Source document –
########################################
Lisa Weber (c. 1844 – 24 October 1887) was a 19th-century English actress who performed in America with Lydia Thompson's burlesque troupe, and was one of Thompson's "British Blondes".

Thompson recruited Weber from Covent Garden. She first appeared in America in the role of Mercury in Ixion when Thompson came to America in September 1868, followed by Ernani and Forty Thieves. Weber's performance of Walking Down Broadway by Charles E. Pratt and William Lingard in Ixion was a hit.

Said to be the best vocalist of the troupe, Weber was also the first to "spin-off", returning to England in June 1869 to recruit her own troupe, which debuted at Wood's Museum in New York in January 1870 and travelled as well. She married W.S. Mullaly in 1871, a musical and minstrel director. She divorced him in 1875 and later married Robert Britton. In 1878 she returned for a time to England and appeared as Mazeppa at Astley's.
########################################
Listed entries –
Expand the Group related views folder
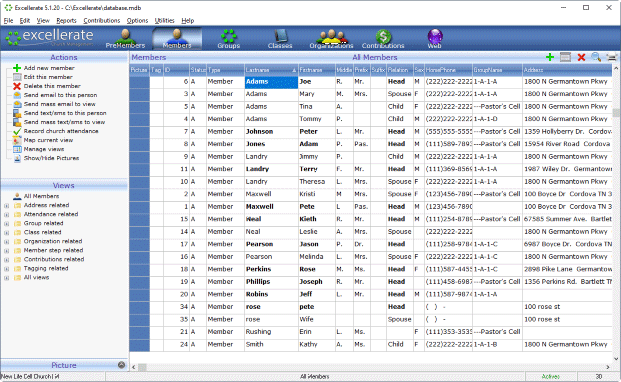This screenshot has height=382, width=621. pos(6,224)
########################################
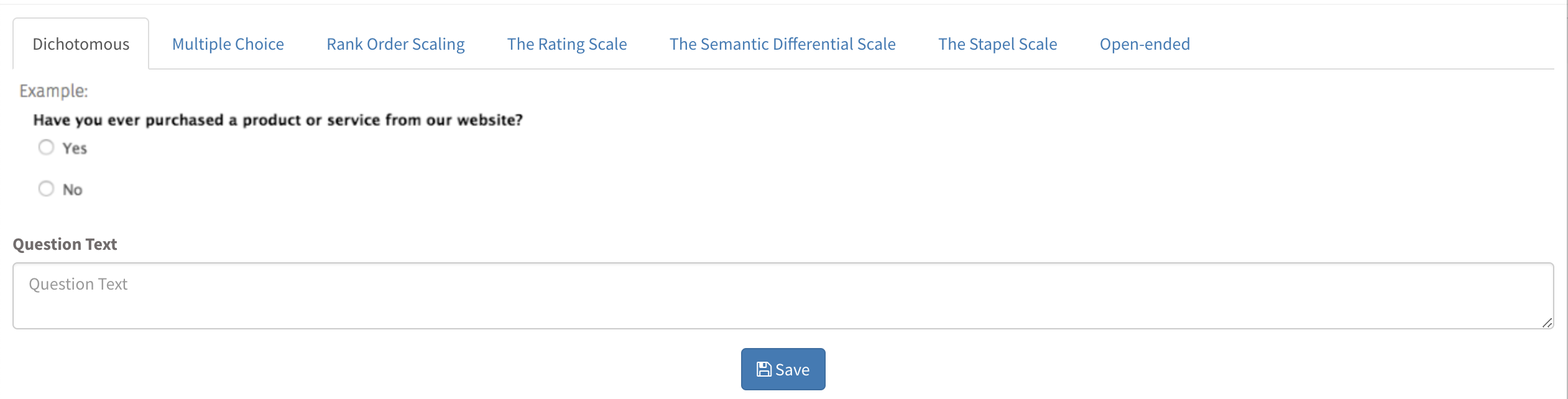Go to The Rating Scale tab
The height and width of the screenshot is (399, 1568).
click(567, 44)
########################################
Exercises –
[a] In the biography of Lisa Weber, what role did she play in her first American appearance?
[b] Write the next part of the Lisa Weber biography, picking up after its last sentence.

Responses in order –
[a] Mercury, in Ixion.

[b]
Weber's fortunes declined over time. The general reports were that had gained weight over time and faded from the limelight. See performed in and managed lesser touring burlesque companies, also at times doing some minstrel and vaudeville work. From October 1885 until her death in 1887, she would travel by herself and join with local talent to organise shows.

Weber died in Buffalo, New York, on 24 October 1887, where she had been performing. She was buried in Forest Lawn Cemetery in that city.